▶ YOUR ASSIGNMENT: In the response, each entry below should appear again exactly as given.

▶ MATERIAL SUPPLIED:
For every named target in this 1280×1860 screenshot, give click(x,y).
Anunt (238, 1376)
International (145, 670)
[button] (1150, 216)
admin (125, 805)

▶ OUTPUT OF THE TASK:
For every named target in this 1280×1860 screenshot, give click(x,y).
Anunt (238, 1376)
International (145, 670)
[button] (1150, 216)
admin (125, 805)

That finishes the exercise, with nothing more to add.